Gostei bastante do conto :)
você escreve muito bem.
Bjus ;*

TOM MORAIS disse...

Você é muito bom em escrever. Texto super criativo.
cronicasdeumlunatico.blogspot.com.br

Mayra Borges disse...

Fantástico. Fiquei boquiaberta com esse teu texto, do começo ao fim me chamou muito a atenção, às vezes a gente se rende a dor e depois da dor a gente se rende ao desleixo de si mesmo. Eu costumo dizer que os sentimentos mais bonitos não são traduzidos nas grandes coisas, que eles estão nos detalhes e foi exatamente isso que o teu conto passou pra mim, o enorme poder que a gente quase desconhece, o poder das sutilezas e delicadezas da vida. A luz e a lagartixa, natural, pequeno e ainda assim de poder e significados incalculáveis.

Parabéns, você escreve divinamente.
Beijos, Alê. (Posso te chamar assim?) rs

www.semprovas.blogspot.com

Unknown disse...

Maravilhoso, Alexandre. Esses detalhes e a riqueza da sua escrita me encantaram do começo ao fim, parabéns! Além desse mergulho do protagonista e a intervenção da pequena lagartixa, super criativo e admirável. E as aspas do escritor foram perfeitas. Tudo lindo!

Beijos, Arih.

Monique Premazzi disse...

E é verdade. Alguns momentos que podem parer impossíveis de acontecer, acontecem e mudam tudo.

Não podemos desistir de viver, mesmo que seja dificil e mesmo que aparentemente não tenha nenhum motivo para isso. A vida é uma só, merece ser vivida até o fim.

Lindo texto, amigo. Você é ótimo com as palavras, isso ninguém tem dúvidas. Senti saudades daqui.

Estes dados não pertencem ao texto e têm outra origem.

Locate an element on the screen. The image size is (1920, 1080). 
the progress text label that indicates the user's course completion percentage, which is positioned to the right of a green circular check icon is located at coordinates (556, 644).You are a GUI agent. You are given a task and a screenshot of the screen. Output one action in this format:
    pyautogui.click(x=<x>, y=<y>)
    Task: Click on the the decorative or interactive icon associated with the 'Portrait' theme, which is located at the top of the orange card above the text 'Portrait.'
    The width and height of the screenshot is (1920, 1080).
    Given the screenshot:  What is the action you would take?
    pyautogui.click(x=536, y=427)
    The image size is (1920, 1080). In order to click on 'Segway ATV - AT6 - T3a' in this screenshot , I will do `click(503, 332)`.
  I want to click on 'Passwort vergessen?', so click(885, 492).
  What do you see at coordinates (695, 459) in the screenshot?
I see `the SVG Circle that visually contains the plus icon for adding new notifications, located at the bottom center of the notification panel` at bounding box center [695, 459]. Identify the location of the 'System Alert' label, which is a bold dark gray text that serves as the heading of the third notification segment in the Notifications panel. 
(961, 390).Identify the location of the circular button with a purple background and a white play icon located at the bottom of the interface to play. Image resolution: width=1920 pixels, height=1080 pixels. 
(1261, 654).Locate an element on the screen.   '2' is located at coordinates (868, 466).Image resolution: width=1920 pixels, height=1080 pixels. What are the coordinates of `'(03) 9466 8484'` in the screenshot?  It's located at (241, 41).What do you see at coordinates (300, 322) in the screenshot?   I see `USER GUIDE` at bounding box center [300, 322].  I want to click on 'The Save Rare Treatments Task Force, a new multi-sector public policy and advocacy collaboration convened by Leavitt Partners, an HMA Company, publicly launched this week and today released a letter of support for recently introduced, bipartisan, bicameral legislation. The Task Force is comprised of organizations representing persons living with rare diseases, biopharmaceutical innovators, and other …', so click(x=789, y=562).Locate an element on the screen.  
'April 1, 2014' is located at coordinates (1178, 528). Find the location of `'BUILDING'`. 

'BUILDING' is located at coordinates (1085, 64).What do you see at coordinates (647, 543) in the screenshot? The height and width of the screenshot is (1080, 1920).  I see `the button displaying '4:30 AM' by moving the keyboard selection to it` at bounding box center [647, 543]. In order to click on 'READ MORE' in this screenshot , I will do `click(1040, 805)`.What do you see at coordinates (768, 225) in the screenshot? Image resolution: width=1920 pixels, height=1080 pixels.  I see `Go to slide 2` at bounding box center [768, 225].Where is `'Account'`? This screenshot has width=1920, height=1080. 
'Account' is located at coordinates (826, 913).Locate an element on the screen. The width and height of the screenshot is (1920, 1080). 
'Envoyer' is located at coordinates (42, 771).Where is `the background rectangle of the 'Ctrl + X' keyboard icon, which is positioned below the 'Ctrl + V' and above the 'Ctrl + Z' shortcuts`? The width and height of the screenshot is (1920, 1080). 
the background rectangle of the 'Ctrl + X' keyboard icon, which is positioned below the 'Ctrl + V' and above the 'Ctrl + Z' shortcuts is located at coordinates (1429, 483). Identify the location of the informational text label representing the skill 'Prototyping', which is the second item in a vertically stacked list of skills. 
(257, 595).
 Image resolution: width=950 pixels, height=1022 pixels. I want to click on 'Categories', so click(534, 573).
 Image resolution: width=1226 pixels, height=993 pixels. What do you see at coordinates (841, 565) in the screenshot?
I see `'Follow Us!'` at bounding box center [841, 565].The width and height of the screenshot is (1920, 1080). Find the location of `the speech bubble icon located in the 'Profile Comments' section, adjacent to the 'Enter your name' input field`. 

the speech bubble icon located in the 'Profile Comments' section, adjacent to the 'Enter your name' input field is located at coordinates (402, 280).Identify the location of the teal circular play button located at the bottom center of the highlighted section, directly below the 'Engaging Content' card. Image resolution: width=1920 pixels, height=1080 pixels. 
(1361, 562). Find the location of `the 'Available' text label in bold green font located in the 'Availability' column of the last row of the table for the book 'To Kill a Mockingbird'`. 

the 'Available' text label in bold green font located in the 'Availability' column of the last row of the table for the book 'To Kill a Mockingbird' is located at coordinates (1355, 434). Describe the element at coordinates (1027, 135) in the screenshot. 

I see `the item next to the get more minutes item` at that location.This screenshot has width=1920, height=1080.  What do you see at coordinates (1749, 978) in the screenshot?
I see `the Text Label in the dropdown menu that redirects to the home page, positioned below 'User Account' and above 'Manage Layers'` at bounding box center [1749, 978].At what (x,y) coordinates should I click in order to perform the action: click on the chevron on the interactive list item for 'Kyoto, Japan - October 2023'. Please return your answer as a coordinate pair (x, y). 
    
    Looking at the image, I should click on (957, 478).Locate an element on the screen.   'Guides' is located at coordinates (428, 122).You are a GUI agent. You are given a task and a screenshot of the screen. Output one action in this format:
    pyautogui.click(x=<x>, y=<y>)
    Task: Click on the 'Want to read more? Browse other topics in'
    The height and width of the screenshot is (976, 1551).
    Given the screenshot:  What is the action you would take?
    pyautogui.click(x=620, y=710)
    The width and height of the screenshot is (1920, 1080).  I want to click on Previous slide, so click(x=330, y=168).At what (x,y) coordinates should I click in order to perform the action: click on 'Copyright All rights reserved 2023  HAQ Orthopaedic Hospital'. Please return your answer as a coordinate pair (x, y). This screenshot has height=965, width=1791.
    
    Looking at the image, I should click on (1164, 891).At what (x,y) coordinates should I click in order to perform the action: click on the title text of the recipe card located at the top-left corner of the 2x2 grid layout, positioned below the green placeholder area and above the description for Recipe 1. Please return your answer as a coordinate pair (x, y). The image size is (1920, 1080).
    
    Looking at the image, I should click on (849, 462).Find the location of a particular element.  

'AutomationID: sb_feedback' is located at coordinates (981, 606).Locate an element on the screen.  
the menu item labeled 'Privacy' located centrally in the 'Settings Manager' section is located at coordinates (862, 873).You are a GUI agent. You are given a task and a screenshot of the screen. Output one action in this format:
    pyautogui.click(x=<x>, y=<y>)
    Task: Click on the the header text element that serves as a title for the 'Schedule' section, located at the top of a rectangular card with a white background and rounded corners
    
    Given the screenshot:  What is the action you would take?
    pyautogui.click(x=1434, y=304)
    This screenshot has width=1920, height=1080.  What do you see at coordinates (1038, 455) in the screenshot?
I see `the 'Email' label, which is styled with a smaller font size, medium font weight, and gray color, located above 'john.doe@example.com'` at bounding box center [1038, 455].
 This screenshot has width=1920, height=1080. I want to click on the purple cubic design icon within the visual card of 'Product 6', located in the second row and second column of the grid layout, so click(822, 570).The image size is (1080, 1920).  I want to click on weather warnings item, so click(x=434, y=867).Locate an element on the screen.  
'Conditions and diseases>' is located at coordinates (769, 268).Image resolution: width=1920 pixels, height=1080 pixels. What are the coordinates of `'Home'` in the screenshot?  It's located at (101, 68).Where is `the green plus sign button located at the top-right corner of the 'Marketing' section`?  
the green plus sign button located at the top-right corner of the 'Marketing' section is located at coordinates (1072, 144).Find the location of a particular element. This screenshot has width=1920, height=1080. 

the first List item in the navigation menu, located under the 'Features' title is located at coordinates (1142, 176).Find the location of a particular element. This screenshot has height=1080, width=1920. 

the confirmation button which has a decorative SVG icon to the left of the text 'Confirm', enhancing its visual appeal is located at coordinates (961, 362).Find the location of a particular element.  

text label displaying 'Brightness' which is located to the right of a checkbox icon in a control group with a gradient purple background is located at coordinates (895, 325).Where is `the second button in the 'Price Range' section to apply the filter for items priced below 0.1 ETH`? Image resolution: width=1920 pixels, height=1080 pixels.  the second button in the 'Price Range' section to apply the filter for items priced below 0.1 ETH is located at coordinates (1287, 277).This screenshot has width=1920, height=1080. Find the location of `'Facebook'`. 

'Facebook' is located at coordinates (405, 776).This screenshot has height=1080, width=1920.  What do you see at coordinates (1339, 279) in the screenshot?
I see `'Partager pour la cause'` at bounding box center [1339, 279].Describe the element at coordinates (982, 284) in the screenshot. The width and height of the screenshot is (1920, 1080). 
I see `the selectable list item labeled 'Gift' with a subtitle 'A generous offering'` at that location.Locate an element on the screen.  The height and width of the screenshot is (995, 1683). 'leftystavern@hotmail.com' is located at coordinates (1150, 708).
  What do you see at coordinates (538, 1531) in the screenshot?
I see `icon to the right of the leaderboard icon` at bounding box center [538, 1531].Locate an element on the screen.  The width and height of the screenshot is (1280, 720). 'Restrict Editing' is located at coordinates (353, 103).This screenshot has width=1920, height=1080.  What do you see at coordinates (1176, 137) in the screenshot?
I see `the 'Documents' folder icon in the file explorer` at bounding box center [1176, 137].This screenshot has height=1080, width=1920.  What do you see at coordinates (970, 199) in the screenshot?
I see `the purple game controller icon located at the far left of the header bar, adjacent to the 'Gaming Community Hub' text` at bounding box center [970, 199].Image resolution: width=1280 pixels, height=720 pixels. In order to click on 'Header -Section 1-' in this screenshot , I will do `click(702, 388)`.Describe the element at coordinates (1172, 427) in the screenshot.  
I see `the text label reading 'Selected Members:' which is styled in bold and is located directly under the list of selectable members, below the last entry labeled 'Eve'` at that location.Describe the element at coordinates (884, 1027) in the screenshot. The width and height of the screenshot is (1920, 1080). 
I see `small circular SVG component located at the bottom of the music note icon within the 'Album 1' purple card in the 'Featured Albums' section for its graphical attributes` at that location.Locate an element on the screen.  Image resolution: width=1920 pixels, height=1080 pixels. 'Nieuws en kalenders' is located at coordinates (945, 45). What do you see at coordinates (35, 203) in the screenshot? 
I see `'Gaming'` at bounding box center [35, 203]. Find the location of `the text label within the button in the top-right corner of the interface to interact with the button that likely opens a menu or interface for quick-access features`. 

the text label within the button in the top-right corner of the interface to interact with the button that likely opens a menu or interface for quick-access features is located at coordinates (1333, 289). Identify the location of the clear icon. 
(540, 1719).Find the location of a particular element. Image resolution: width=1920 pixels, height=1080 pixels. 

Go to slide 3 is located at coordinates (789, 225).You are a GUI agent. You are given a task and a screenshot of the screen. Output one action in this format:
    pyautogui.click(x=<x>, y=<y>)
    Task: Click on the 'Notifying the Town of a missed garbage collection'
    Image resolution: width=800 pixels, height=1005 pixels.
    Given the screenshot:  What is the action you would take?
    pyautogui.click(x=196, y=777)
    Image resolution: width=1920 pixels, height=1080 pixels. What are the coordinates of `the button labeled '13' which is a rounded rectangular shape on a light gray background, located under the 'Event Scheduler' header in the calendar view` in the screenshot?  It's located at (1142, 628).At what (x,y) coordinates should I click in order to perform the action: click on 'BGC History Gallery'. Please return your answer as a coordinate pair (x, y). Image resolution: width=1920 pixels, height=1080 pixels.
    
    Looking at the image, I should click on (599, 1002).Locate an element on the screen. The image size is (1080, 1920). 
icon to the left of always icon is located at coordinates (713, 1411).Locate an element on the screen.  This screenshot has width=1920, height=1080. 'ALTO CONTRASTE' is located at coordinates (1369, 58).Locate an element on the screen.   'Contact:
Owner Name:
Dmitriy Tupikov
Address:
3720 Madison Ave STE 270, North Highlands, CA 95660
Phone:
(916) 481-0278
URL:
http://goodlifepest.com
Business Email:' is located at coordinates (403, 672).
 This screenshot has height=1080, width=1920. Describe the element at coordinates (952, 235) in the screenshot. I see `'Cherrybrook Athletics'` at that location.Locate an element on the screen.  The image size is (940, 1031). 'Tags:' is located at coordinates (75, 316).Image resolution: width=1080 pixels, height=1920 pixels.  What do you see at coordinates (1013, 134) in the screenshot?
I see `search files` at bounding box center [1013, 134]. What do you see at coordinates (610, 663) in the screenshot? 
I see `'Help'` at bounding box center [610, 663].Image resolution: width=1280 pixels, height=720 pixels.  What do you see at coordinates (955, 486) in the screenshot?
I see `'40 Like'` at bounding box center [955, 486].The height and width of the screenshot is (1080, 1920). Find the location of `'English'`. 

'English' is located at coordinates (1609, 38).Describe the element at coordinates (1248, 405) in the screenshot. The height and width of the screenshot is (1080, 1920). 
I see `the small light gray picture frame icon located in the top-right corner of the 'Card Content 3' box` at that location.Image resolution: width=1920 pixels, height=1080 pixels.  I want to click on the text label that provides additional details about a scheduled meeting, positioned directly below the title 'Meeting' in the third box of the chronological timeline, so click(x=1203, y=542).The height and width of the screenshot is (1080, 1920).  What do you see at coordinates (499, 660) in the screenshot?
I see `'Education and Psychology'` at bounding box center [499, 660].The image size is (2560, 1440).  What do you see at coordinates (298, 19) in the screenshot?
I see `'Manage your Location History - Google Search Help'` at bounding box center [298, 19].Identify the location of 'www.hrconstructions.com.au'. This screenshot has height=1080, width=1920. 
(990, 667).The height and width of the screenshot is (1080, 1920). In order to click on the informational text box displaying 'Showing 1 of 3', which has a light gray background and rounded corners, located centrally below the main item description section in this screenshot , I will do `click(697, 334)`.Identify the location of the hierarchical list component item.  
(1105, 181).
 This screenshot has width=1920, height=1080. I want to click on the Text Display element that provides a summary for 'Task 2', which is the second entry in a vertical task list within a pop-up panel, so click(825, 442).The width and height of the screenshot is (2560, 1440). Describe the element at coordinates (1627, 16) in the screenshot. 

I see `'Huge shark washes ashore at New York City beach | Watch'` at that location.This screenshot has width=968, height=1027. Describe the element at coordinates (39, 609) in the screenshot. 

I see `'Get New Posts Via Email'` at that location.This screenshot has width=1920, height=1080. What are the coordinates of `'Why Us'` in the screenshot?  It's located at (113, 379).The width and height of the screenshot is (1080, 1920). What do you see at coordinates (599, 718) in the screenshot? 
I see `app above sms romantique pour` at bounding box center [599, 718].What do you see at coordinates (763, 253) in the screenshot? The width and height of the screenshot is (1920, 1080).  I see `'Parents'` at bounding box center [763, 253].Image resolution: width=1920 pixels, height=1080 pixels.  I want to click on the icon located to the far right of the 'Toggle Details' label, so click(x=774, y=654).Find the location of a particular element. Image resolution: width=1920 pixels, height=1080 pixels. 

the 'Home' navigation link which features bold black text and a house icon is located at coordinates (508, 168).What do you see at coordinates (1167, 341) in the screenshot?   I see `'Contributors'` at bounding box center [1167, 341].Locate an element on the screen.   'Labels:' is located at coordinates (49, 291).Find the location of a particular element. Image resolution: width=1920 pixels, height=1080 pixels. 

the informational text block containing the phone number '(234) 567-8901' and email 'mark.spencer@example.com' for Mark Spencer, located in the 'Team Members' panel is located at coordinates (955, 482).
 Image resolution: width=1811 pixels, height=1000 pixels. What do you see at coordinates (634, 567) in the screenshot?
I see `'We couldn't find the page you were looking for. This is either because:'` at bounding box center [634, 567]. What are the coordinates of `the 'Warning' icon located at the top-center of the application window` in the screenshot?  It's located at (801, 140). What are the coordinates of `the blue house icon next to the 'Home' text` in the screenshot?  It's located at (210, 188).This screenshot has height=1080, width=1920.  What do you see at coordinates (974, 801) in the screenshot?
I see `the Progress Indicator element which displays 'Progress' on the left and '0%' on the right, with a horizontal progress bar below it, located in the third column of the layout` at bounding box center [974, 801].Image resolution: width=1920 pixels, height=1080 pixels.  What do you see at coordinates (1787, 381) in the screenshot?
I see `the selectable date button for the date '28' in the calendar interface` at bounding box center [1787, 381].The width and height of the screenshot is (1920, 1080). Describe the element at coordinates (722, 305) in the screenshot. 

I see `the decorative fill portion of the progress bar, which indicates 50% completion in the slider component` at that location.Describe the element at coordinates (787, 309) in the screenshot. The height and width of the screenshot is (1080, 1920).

Estava muito preguiçosa para responder comentários, fiquei muito mais tempo do que imaginava sem responder o pessoal, mas aqui estou para matar as saudades.

Beijos,
Monique Premazzi.
http://www.secretsofalittlegirl.com/

Ariana Coimbra disse...

Primeiro escolhi uma trilha sonora a altura do texto fiquei com " When I Was Your Man - Bruno Mars"

Ás vezes quando me encontro assim, sem fé, mergulhada na tristeza, desanimo,com minhas alegrias aprisionadas pode ser uma simples largatixa que faz o brilho dos meus olhos voltarem, essa lartatixa pode ser uma palavra, um texto, uma música, um abraço. Depende tanto e são coisas tão simples.
Mas nunca podemos desistir.
Lindo texto Alê, tenho muito o que aprender contigo.

Beijos

Renato Almeida disse...

"Fantástico", "Brilhante", e demais qualidades poderiam ser colocadas para esse texto. Como sempre tento uma delicadeza e sensibilidade incrível com seus texto, muito mais que bom, Excepcional. http://desventuras-em.blogspot.com.br/

Camila Mancio. disse...

Belo Texto

Anônimo disse...

Muitas vezes, necessitamos de um puxão de orelha para sairmos do vazio. Não basta exibir ou encaixotar as glórias no sótão: é preciso buscar novas conquistas.
Abraços.

Luzia Medeiros disse...

Que texto maravilhoso! Quantas vezes abandonamos a felicidade e depois algo tão singelo nos faz enxergar o brilho novamente o brilho lindo que a vida tem.

Beijos.

Amanda Tôrres disse...

Mas que lindo, nossa, eu adoro a forma como você escreve. Eu nem estava pensando em ler nada agora mas não consegui parar de ler esse aqui. Voce tem planos de lançar um livro ou algo assim :? Bom, já tem uma leitora.
Beijos
barradosno-baile.blogspot.com

Maíra Cunha disse...

Eu confesso me senti um pouco como o personagem, seu texto mexeu comigo, pois passei uma boa parte da minha vida morta e agora estou sentindo como se uma luz penetrasse sobre a minha sala! Alexandre meu querido, por favor, nunca deixe de escrever!